Do any lines in the data below contain "resolution"? If so, copy every one of them.

Records for the exercise:
━━━━━━

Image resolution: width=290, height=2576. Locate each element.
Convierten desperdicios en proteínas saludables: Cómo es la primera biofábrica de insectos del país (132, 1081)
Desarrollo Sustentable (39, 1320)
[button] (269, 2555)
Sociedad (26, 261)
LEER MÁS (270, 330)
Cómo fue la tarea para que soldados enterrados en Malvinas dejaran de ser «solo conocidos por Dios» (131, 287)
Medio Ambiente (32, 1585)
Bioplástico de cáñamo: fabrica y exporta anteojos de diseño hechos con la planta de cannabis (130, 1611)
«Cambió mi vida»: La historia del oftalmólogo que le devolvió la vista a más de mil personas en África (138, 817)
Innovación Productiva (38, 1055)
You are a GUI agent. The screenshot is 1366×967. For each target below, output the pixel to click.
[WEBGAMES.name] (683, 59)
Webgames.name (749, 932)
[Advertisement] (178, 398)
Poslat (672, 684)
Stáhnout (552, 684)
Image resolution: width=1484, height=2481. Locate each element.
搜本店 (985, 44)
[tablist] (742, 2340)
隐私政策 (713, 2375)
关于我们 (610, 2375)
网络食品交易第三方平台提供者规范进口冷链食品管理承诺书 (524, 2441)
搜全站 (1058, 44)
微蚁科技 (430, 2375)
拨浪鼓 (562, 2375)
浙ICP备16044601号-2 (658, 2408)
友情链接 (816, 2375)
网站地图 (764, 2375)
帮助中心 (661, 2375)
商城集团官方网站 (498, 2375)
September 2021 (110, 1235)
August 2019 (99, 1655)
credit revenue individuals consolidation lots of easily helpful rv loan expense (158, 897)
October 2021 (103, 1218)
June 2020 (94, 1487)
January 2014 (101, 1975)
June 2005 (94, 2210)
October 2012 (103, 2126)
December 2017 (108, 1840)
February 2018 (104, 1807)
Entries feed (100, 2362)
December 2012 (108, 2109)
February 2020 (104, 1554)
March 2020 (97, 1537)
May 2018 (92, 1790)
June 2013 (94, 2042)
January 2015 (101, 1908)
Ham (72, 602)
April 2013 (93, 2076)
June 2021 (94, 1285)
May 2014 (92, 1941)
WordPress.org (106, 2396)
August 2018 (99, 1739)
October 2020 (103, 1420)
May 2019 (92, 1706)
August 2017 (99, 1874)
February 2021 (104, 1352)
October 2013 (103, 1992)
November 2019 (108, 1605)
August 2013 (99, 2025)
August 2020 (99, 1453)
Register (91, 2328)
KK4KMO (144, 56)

━━━━━━

The answer:
Image resolution: width=290, height=2576. Locate each element.
Image resolution: width=1484, height=2481. Locate each element.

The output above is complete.